My Hack Week project is in that state in which all the important parts
work and now it's time to decide if it's worth investing a couple of
extra days to finish it all the way down.

Since the ultimate goal is to change how YaST interacts with storage-ng,
I would need the opinion of as many YaST developers as possible.

So please, please, please, take a look to this and give your opinion.
https://github.com/yast/yast-storage-ng/pull/169

Some examples using the swig bindings directly can be better,

Thanks for the corrections.

e.g.:

puts "Ptable type #{a_storage_msdos_ptable.type}" #=> Prints "Ptable type 1"

puts "Ptable type #{a_storage_msdos_ptable.to_s}"

Ok, so let's use another example.

puts "Mount by #{blk_fs.mount_by}" #=> Prints "Mount by 2"

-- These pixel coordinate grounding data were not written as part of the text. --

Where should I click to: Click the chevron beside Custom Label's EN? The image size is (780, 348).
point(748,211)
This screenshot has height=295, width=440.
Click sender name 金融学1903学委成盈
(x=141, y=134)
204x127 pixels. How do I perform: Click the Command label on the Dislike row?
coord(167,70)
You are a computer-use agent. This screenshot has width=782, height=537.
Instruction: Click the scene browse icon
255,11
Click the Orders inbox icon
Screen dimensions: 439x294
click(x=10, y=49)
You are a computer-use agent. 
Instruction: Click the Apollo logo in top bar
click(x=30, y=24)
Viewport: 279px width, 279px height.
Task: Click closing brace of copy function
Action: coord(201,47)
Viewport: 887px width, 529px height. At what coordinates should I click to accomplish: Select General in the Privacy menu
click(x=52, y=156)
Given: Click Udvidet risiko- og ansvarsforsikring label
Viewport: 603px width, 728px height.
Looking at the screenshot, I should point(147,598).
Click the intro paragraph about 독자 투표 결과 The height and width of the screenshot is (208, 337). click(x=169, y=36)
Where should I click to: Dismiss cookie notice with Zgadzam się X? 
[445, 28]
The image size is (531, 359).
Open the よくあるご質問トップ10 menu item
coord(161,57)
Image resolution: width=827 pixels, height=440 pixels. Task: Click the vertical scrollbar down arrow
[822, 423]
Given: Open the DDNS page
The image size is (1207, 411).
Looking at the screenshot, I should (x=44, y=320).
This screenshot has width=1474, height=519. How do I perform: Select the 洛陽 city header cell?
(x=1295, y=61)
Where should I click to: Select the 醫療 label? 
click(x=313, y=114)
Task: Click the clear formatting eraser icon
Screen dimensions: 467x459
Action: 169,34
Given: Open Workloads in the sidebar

This time, we already used Filesystem#to_s to display the filesystem
type. So we cannot apply the same workaround to this other enum-typed
field in the same class.

As I wrote in the PR description, for some cases we have workarounds and
for others don't. Abusing the #to_s method of Filesystem or
PartitionTable to get the readable version of its type is just a
workaround for one of the many drawbacks explained for whole enums
approach. It does not address the root issues.

or

puts "extended" if [Storage::FsType_EXT2, Storage::FsType_EXT3,
Storage::FsType_EXT4].include?(a_storage_filesystem)

puts "extended" if Storage.ext?(a_storage_filesystem)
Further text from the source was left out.